Document extract >>
The 4th Army () was a field army of the Wehrmacht during World War II.

Invasions of Poland and France
The 4th Army was activated on 1 August 1939 with General Günther von Kluge in command. It took part in the Invasion of Poland of September 1939 as part of Army Group North, which was under Field Marshal Feodor von Bock. The 4th Army contained the II Corps and III Corps, each with two infantry divisions, the XIX Corps with two motorized and one panzer divisions, and three other divisions, including two in reserve. Its objective was to capture the Polish Corridor, thus linking mainland Germany with East Prussia.

During the attack on the Low Countries and France, the 4th Army, as part of Field Marshal Gerd von Rundstedt's Army Group A, invaded Belgium from the Rhineland.  Along with other German armies, the 4th Army penetrated the Dyle Line and completed the trapping of the Allied forces in France. The then Major-General Erwin Rommel, who was under Kluge, contributed immensely to his victories.  Kluge, who had been General of the Artillery, was promoted to Field Marshal along with many others on 19 July 1940.

Operation Barbarossa
The 4th Army took part in Operation Barbarossa in 1941 as part of Fedor von Bock's Army Group Center and took part in the Battle of Minsk and the Battle of Smolensk. In the aftermath of the German failure in the Battle of Moscow, Fedor von Bock was relieved of his command of Army Group Center on 18 December. Kluge was promoted to replace him. General Ludwig Kübler assumed command of the 4th Army.

After the launching of Operation Blue, the 4th Army and the entire Army Group Center did not see much action, as troops were concentrated to the south. From 1943 on, the 4th Army was in retreat along with other formations of Army Group Center. The Red Army's campaign of autumn 1943, Operation Suvorov (also known as the "battle of the highways"), saw the 4th Army pushed back towards Orsha. Between October and the first week of December, Western Front had tried four times to take Orsha and had been beaten off in furious battles by Fourth Army.

What the task asks >> Please reproduce the stretch of the 4th Army text from "During the attack" through "19 July 1940." word for word.

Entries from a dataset
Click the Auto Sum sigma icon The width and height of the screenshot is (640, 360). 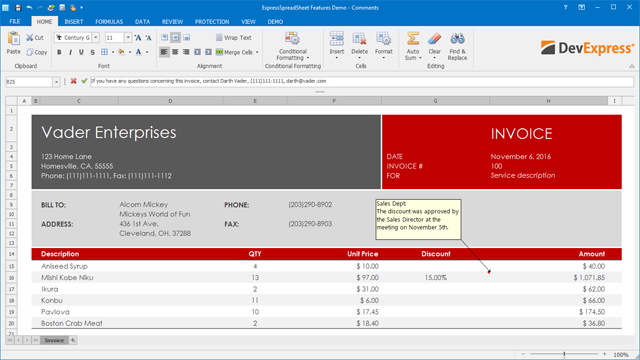(x=413, y=39)
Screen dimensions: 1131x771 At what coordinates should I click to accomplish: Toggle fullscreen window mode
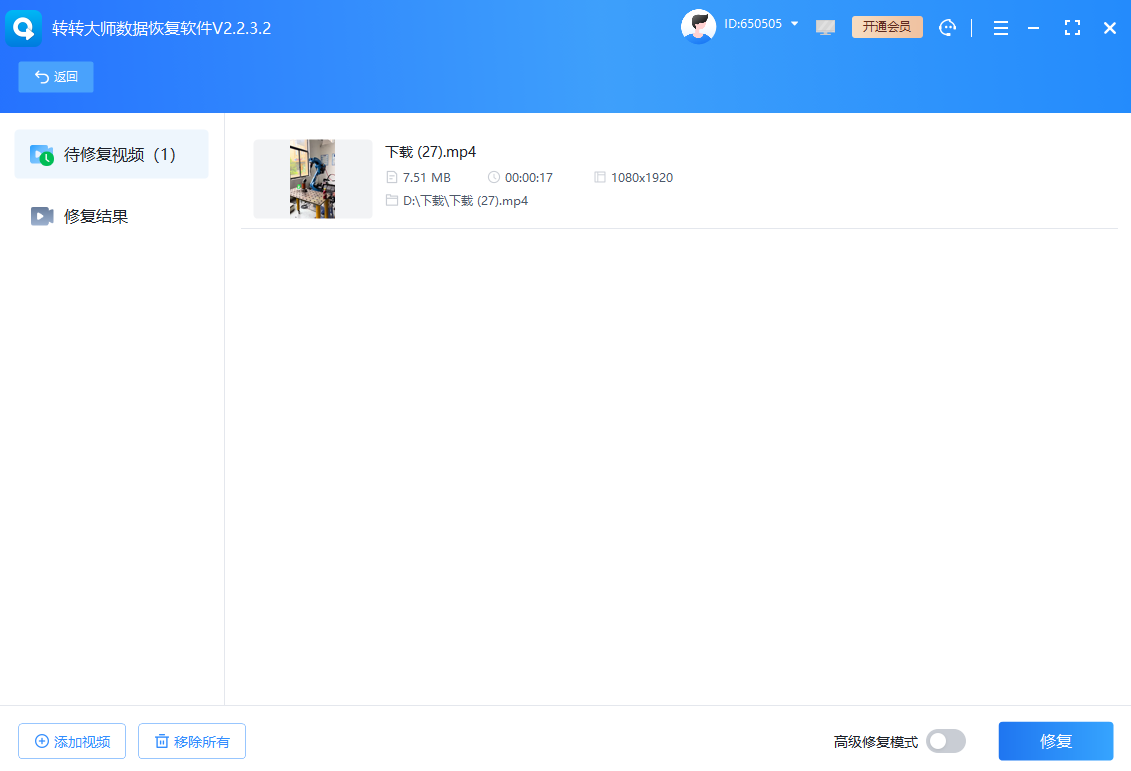(1072, 28)
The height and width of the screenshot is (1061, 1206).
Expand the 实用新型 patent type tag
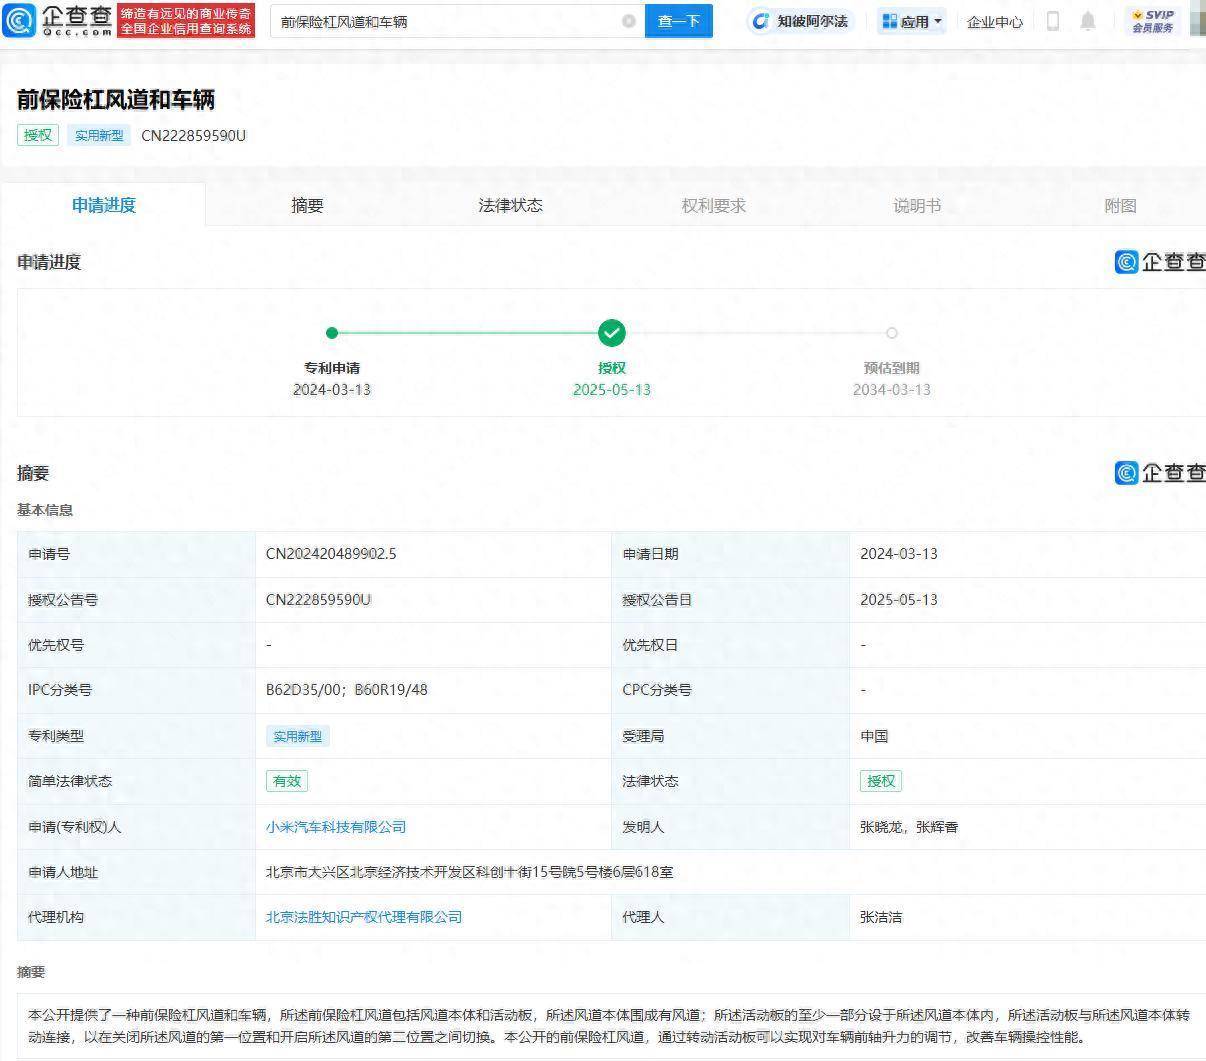(297, 736)
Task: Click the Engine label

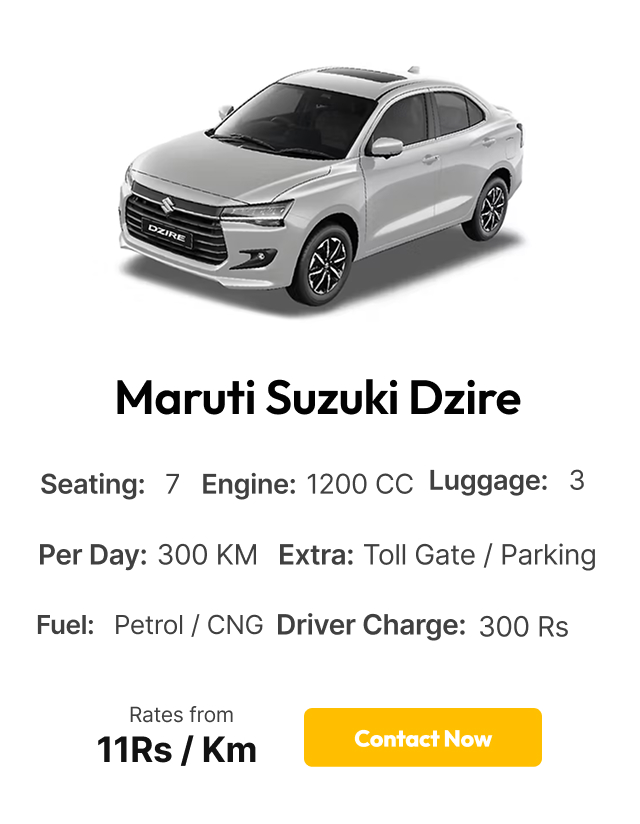Action: (249, 485)
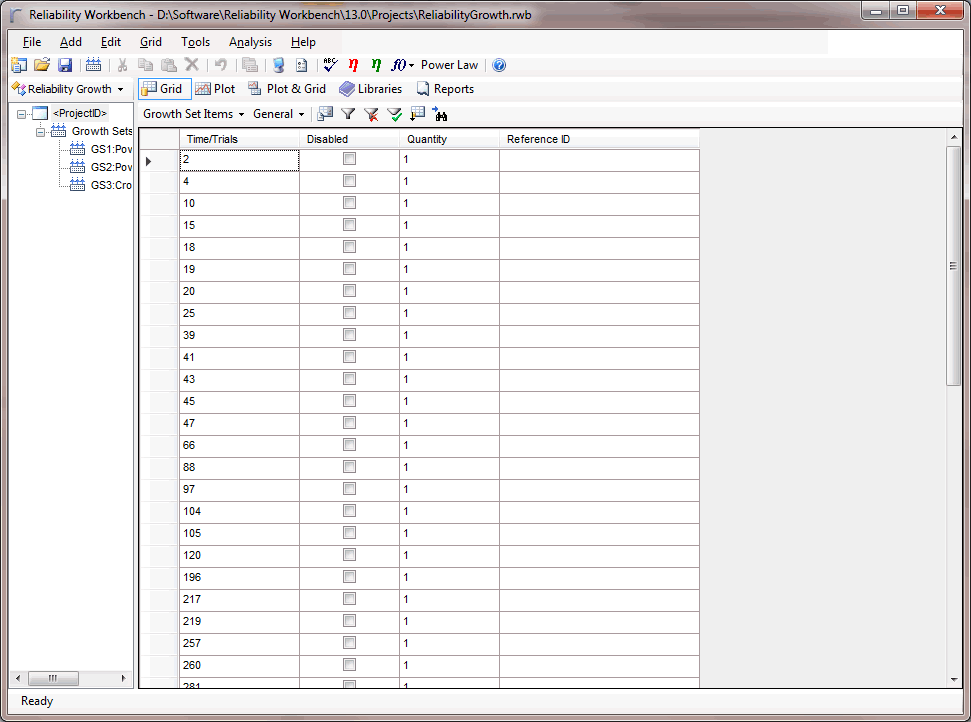Screen dimensions: 971x722
Task: Click the red eta analysis icon
Action: [353, 65]
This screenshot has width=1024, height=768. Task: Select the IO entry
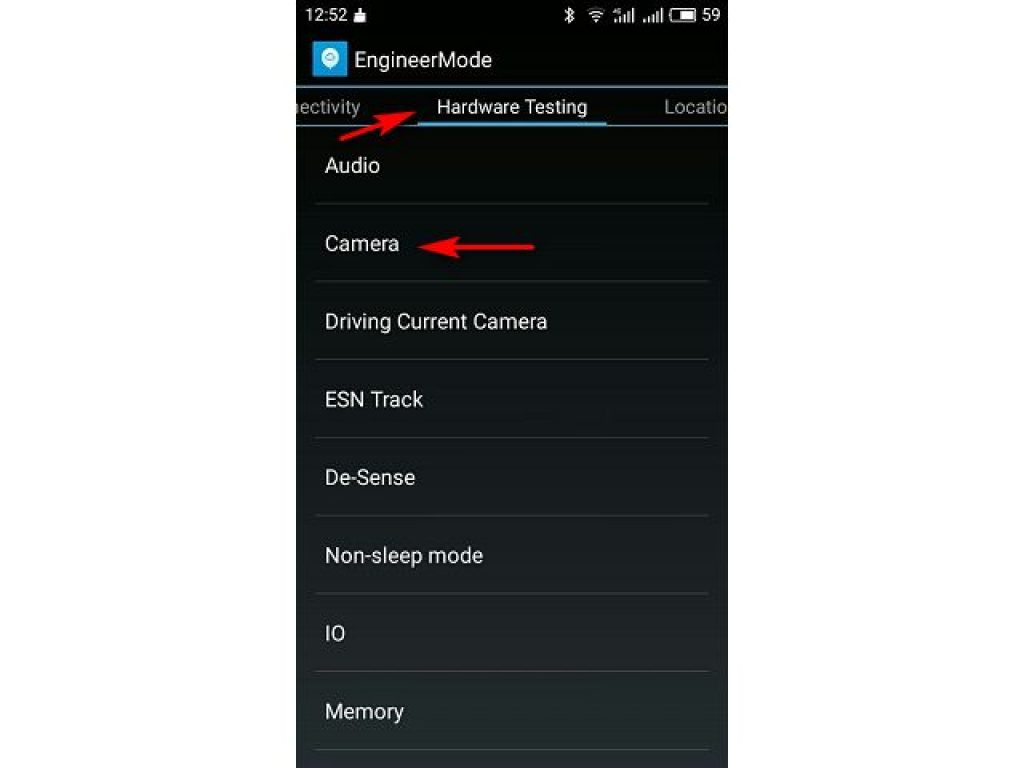pyautogui.click(x=512, y=633)
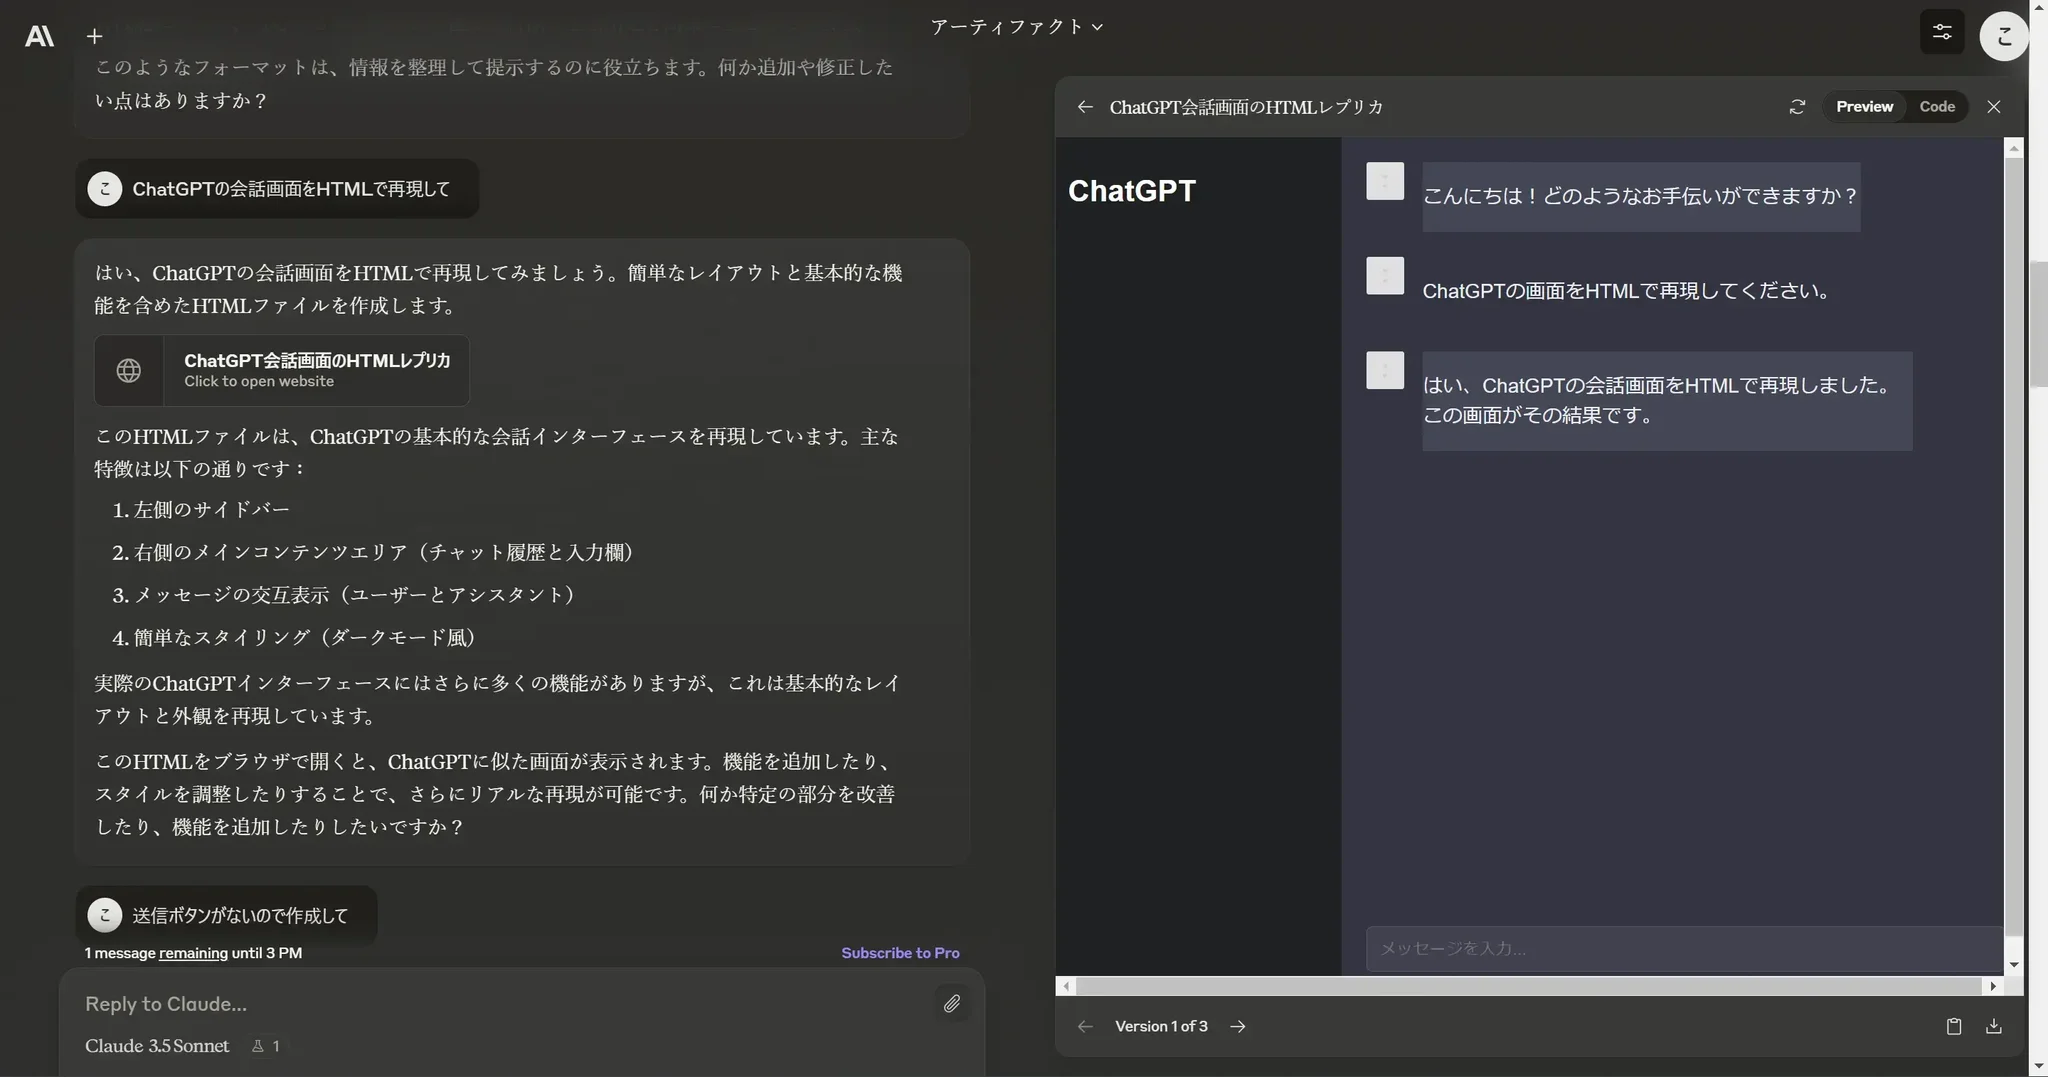This screenshot has height=1077, width=2048.
Task: Download the artifact file
Action: (x=1993, y=1026)
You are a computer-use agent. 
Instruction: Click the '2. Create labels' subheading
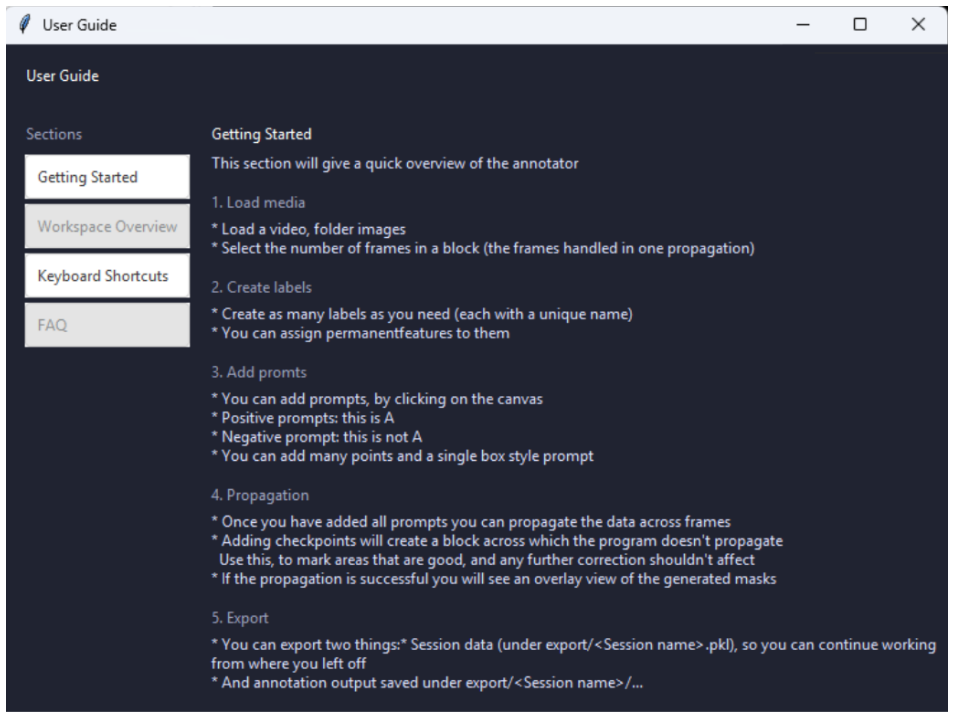(262, 287)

Exercise output >>
During the attack on the Low Countries and France, the 4th Army, as part of Field Marshal Gerd von Rundstedt's Army Group A, invaded Belgium from the Rhineland.  Along with other German armies, the 4th Army penetrated the Dyle Line and completed the trapping of the Allied forces in France. The then Major-General Erwin Rommel, who was under Kluge, contributed immensely to his victories.  Kluge, who had been General of the Artillery, was promoted to Field Marshal along with many others on 19 July 1940.